Of birds and fish

“Prehistoric evidence of bobwhite quail in Pennsylvania dates back as early as the 1400s with the discovery of their bones found in early human settlements.” – Pennsylvania Game Commission

I remember the first year I was old enough to hunt on my own. My grandfather owned a sizeable farm in southcentral Pennsylvania that was mostly forested, though there was a power line right-of-way that ran up through the only field he worked. I left my grandparent’s house just as the sun was rising since my plan was to simply walk across the field and up the powerline ROW which would only take me a few minutes.

When I reached the corner of the field and turned the corner onto the grassy powerline ROW, a covey of quail erupted out of the tall grass between the field and the powerline. At 12 years old, in the half-light of the morning, the quail about caused me a mild heart attack.
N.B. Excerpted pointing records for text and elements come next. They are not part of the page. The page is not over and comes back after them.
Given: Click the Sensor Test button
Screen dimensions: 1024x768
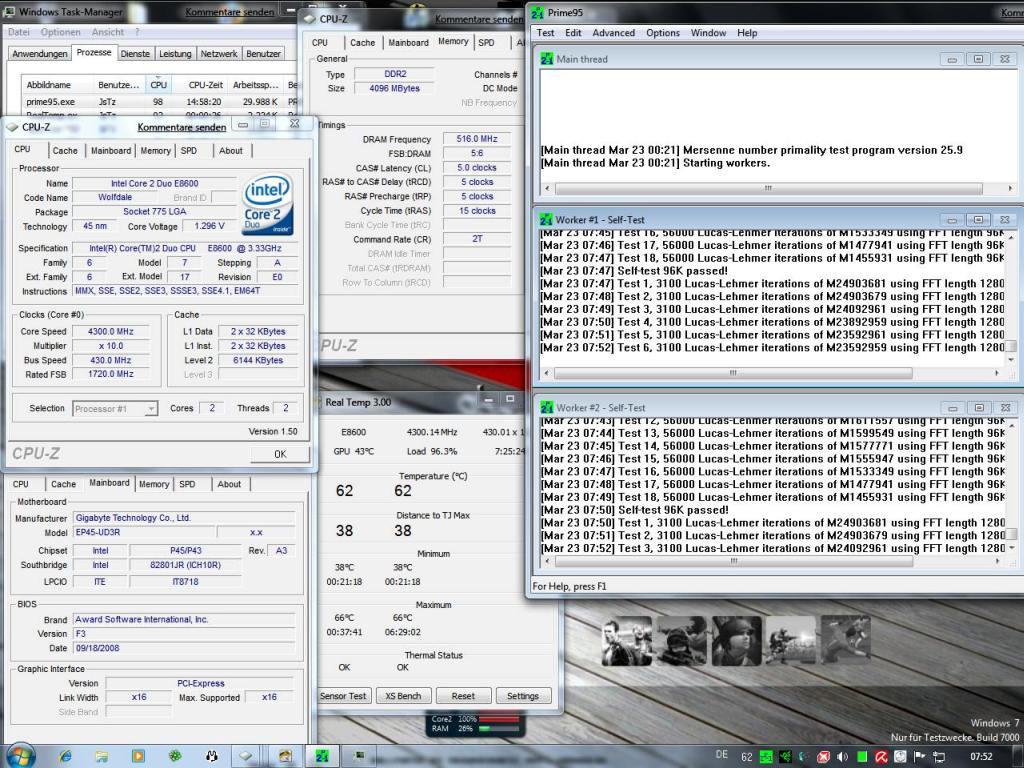Looking at the screenshot, I should 344,696.
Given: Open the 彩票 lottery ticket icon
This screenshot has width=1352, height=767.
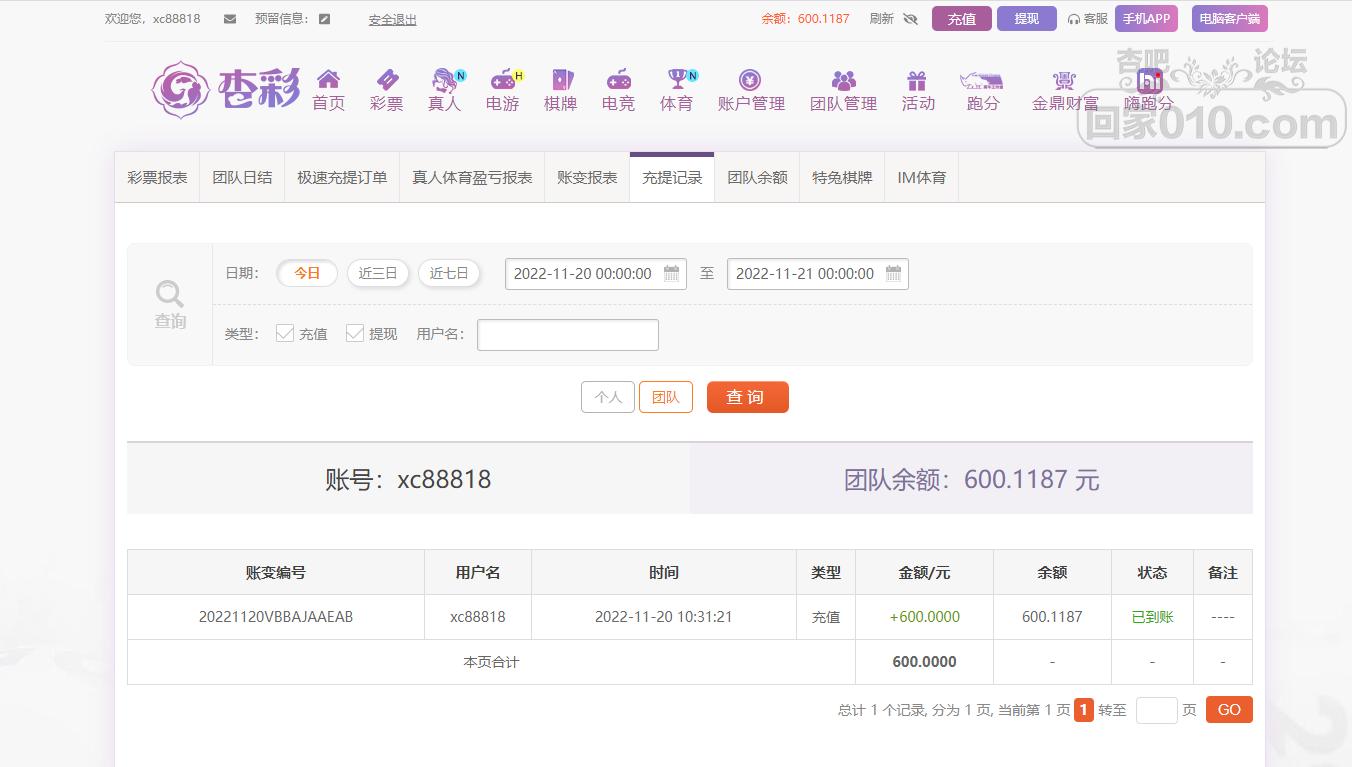Looking at the screenshot, I should (x=386, y=81).
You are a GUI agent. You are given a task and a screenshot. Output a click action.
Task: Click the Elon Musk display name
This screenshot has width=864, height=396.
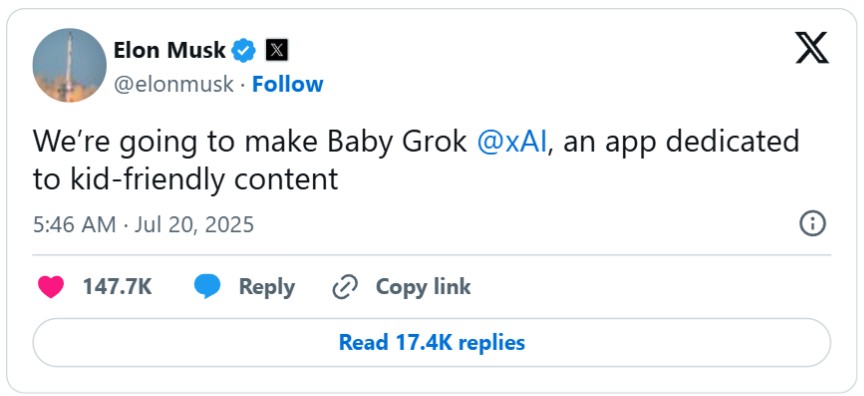[169, 51]
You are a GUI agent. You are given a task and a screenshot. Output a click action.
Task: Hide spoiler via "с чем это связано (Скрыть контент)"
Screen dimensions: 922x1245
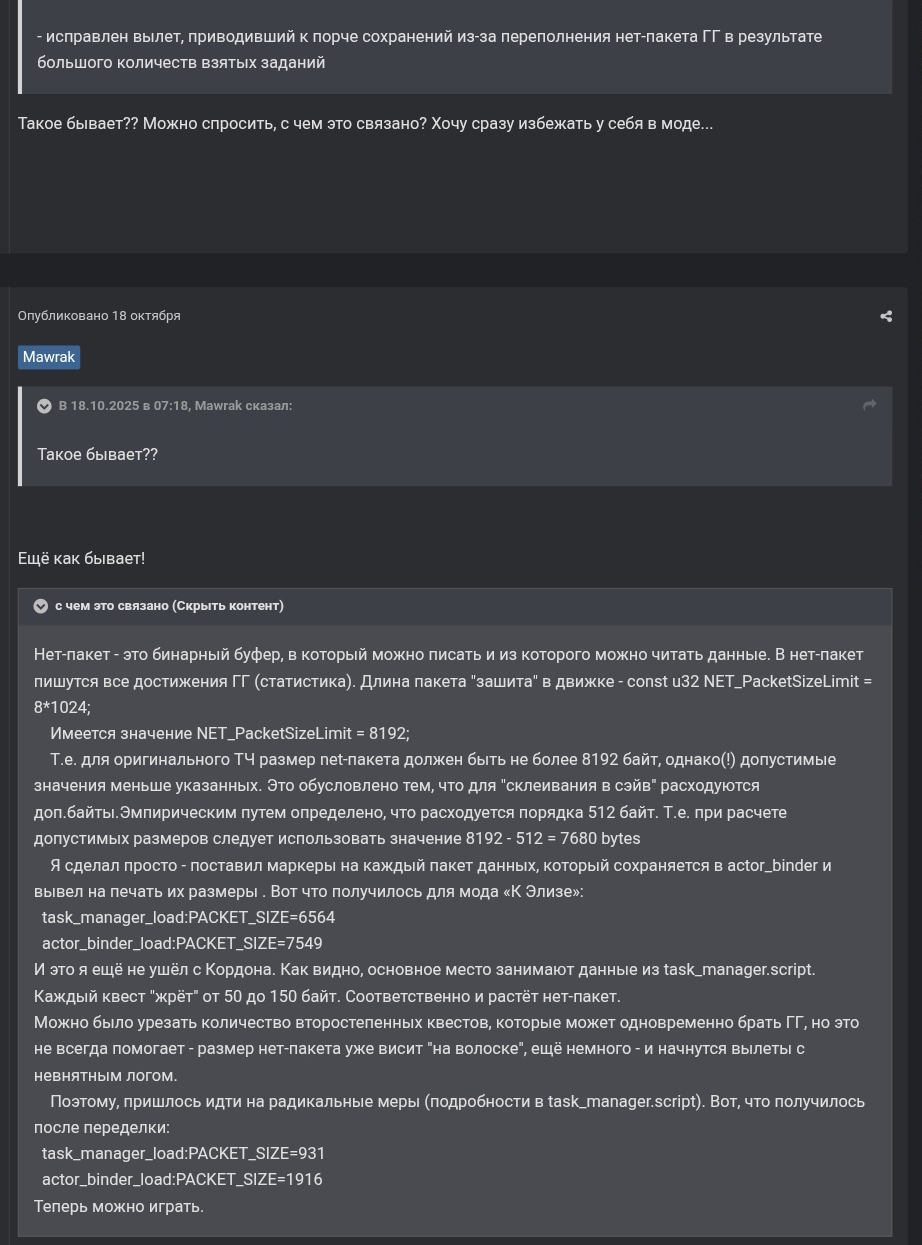tap(169, 606)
Quail sightings on my grandfather’s farm were somewhat frequent back then (late 80’s). By my Junior year of High School, my Granparent’s health was failing and they sold the farm to settle in a nice split-level in town. It’s hard to recall at this point, but my last wild quail sighting was somewhere around that point in time.

Bobwhite Quail
Bobwhite Quail

Photo Credit – By I, BS Thurner Hof, CC BY-SA 3.0, https://commons.wikimedia.org/w/index.php?curid=2275479

Changes in agricultural practices are often cited as a major contributing factor to the decline and eventual extirpation of Bobwhite quail in Pennsylvania. As the native bird was losing it’s grip on our landscape, another avian sport bird was also declining.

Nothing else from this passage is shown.